Would be interesting to se reports of the attenuation as most seems way to high. Is this theoretical or actual attenuation.

@Erik the Anglophile have given positive reports of the Whitbread strain in Brewly branding. Which must be produced at the same Swedish factory.

From looking at the Doemens literature, Diamond appears to be the Doemens 308 strain. Doemens describes their 375 as "the most frequently used bottom fermenting yeast strain in Germany."

Assuming the 375 is the "Weihenstephaner lager" strain, I don't think AEB's "Weihenstephaner lager" is Diamond.
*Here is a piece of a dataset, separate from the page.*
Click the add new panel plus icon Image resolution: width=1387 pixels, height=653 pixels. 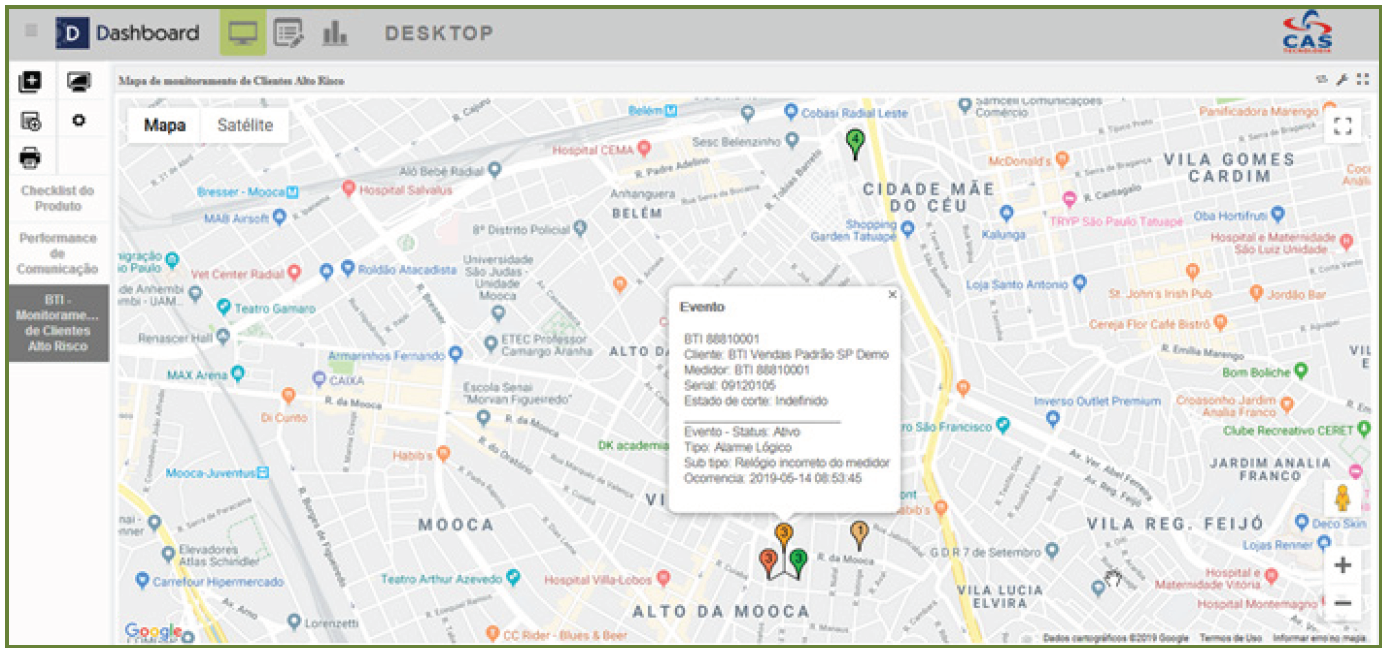click(x=31, y=83)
FWIW, Andreas Krennmair also claims that Diamond is WY2308.
If interested there is an interesting comparison between the Swedish 34/70 and Diamond. Written in Norwegian, Google translate will most likely help 😀.
https://forum.norbrygg.no/threads/lallemand-diamond-vs-brewly-34-70.44612/
 
Would be interesting to se reports of the attenuation as most seems way to high. Is this theoretical or actual attenuation.
All we have is :
"Produces esters with citrus character
Timeless taste and balance and usable in a wide variety of beer styles
Yorkshire - Regional Ale, originally from the United Kingdom, is a Saccharomyces cerevisiae type top-fermenting strain used for the production of specialty beers.
Yeast strain: Saccharomyces Cerevisiae
Origin: Tetleys Brewery
Brewing parameters
- Beer styles: all type of British Ales and modern ciders
- Fermentation kinetics: fast. 8 days at 22°C, 16 days at 12°C for 12°P
- Fermentation temperature range: 12-25°C
- Apparent attenuation: 87%
- Flocculation and sedimentation ability: good"
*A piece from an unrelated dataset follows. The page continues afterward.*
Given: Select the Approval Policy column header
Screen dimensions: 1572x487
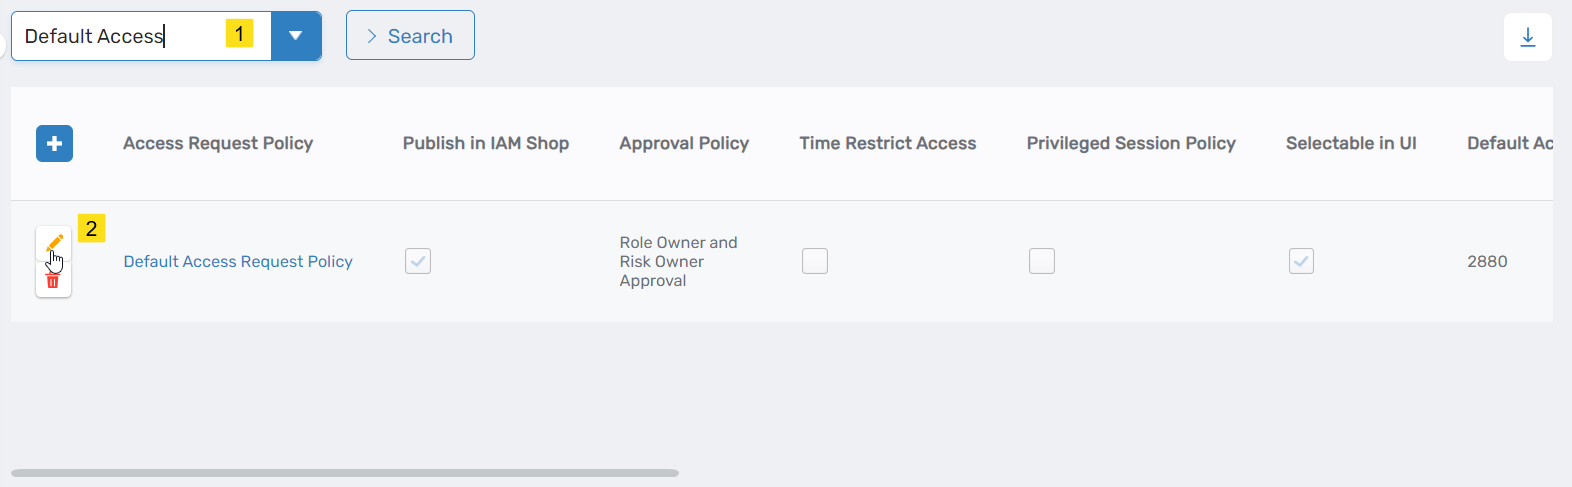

That seems quite plausible - a lot of the yeasts used in Yorkshire Squares are diastatic saison-type strains, perhaps the most famous is the one used by Boddingtons in the 1970s which regularly saw apparent attenuations >90% and which originated in Tadcaster, the main brewing town of Yorkshire. One of Ron's recipes for Tetley bitter in 1945 has apparent attenuation of 93.75%, so it's consistent with what's reported for the AEB yeast.
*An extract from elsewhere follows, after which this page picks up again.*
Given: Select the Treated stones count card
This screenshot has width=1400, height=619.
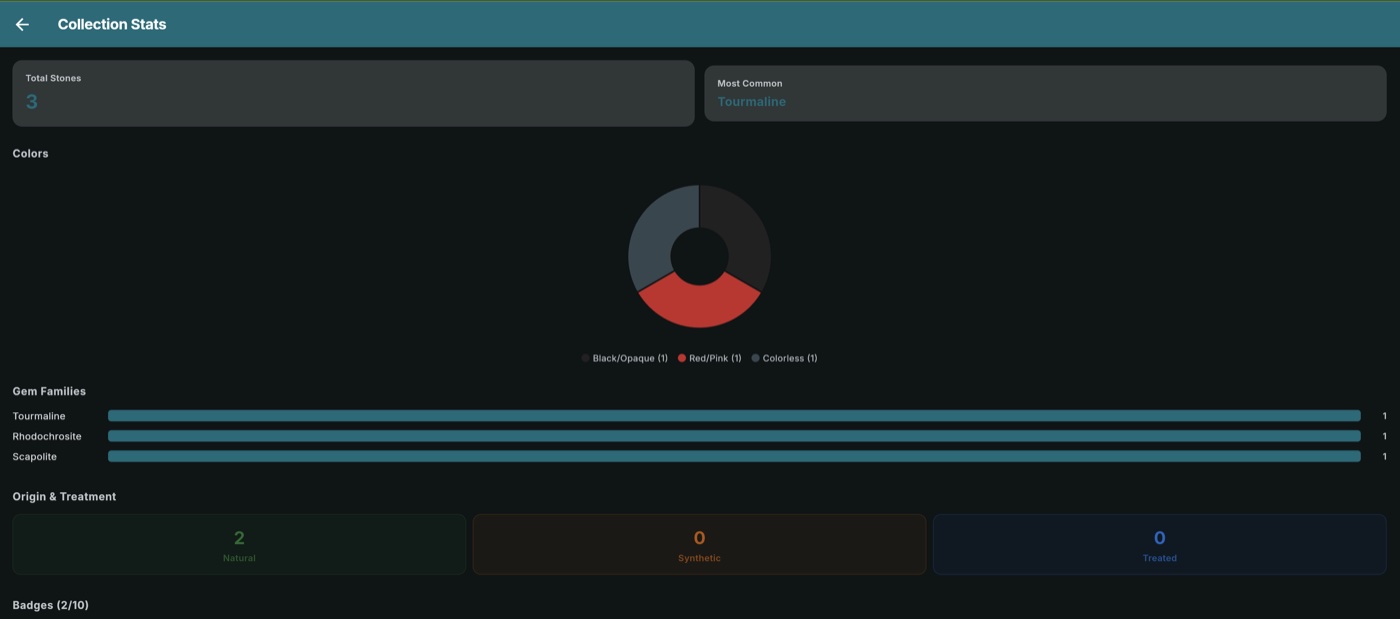Looking at the screenshot, I should point(1159,545).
Not all British yeasts are as lazy as Windsor!!!!!
 
All we have is :
"Produces esters with citrus character
Timeless taste and balance and usable in a wide variety of beer styles
Yorkshire - Regional Ale, originally from the United Kingdom, is a Saccharomyces cerevisiae type top-fermenting strain used for the production of specialty beers.
Yeast strain: Saccharomyces Cerevisiae
Origin: Tetleys Brewery
Brewing parameters
- Beer styles: all type of British Ales and modern ciders
- Fermentation kinetics: fast. 8 days at 22°C, 16 days at 12°C for 12°P
- Fermentation temperature range: 12-25°C
- Apparent attenuation: 87%
- Flocculation and sedimentation ability: good"


That seems quite plausible - a lot of the yeasts used in Yorkshire Squares are diastatic saison-type strains, perhaps the most famous is the one used by Boddingtons in the 1970s which regularly saw apparent attenuations >90% and which originated in Tadcaster, the main brewing town of Yorkshire. One of Ron's recipes for Tetley bitter in 1945 has apparent attenuation of 93.75%, so it's consistent with what's reported for the AEB yeast.

Not all British yeasts are as lazy as Windsor!!!!!
You might surely be correct, but to me the attenutation of most of AEB yeasts seems high.

Sierra Nevada Yeast
Origin: Sierra Nevada
- Apparent attenuation: 89%

Fermentis US-05 78-82%

Big Bold - British Ale Yeast
Origin: Whitbread Brewery
- Apparent attenuation: 87%

Fermentis S-04 74-82%

Classic Lager Yeast
Origin: Weihenstephan 34/70
- Apparent attenuation: 87%

Fermentis W‑34/70 80-84%

German Lager Yeast
Origin: VLB
- Apparent attenuation: 87%

Fermentis S-23 80-84%

The Brewly version of w34/70 have most reports of 82%+ attenuation. What I've read about the Brewly Whitbread version it seem to be 75%+ (very few reports). We don't know for sure if the AEB and Brewly are the same yeasts, but as both are produced in Sweden, it seems likely.

That's why I wonder, is the AEB numbers for attenuation theoretical or actual. It would be interesting to see user experience.